脂肪酶含量的测定采用考马斯亮兰分光光度法,以考马斯亮兰试剂与酶蛋白溶液显色,在595nm处测定吸光度。以牛血清白蛋白为标准品作标准曲线,以标准曲线法得到酶蛋白含量。在大孔树脂吸附脂肪酶后,测定过滤分离出树脂后的滤液中酶蛋白的量,按:固定化率%=(1-滤液中酶蛋白量/酶液中酶蛋白量)×100%,计算树脂固定化脂肪酶的固定化率,具体方法如下:
准确称取100mg考马斯亮蓝G-250,溶于50mL体积浓度95%乙醇水溶液中,加入100mL体积浓度85%磷酸水溶液,用蒸馏水稀释至1000mL,配制得到考马斯亮蓝试剂。配制牛血清蛋白(BSA)标准溶液,在595nm处测定吸光度,根据表1制作标准曲线(图1),各试管配制完毕,摇匀,室温下显色2min。在595nm处测定溶液的吸光度,并以吸光度A为纵坐标,蛋白含量为横坐标作图,标准曲线如图1所示。

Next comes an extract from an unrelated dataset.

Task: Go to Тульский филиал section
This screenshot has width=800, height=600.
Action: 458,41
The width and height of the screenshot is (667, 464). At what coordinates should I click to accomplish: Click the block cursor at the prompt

由图1可知,其标准曲线方程为Y=6.3014X-0.0062,R2=0.9948。
表1牛血清蛋白标准曲线制作
固定化率的计算:测定初始酶液和树脂吸附后酶液的吸光值A1和A2,根据标准曲线分别计算蛋白含量X1和X2,继而算出总蛋白含量b1和b2。
b(mg)=蛋白含量(X)/取样体积(ml)×酶液体积(mL)
固定化率计算公式如下:固定化率%=(b1-b2)/b1×100%
2、蔗糖-6-乙酯的合成
N,N-二甲基甲酰胺与叔戊醇以体积浓度55%:45%的比例混合成复合溶剂1000ml,加入蔗糖100克,充分搅拌使蔗糖在复合溶剂中完全溶解,加入步骤1制备的固定化脂肪酶60克,再加入乙酸乙烯酯250克,混合均匀,35℃水浴摇床转速160r/min,反应时间20h,过滤分离出固定化脂肪酶,真空蒸馏回收溶剂,得到蔗糖乙酯化产品98.7g。进液相色谱分析,每组三个平行样。液相色谱检测结果,酯化率85.5%,蔗糖6位酯化选择率85.2%。
液相色谱检测方法:高效液相色谱HPLC(Agilent 1200Series);色谱柱为ZORBAXSB-Aq(5μm,4.6×250mm),检测器为蒸发光散射检测器Alltech-ELSD3300。流动相为7.0%甲醇水溶液,流速0.8mL/min,柱温30℃,进样量5μL;蒸发光检测器温度85℃,氮气流速1.5L/min。样品用叔戊醇适当稀释后,经45μm有机尼龙微孔滤膜过滤后进样分析,记录液相色谱图,利用归一法计算蔗糖酯化率和蔗糖-6-乙酯的质量含量。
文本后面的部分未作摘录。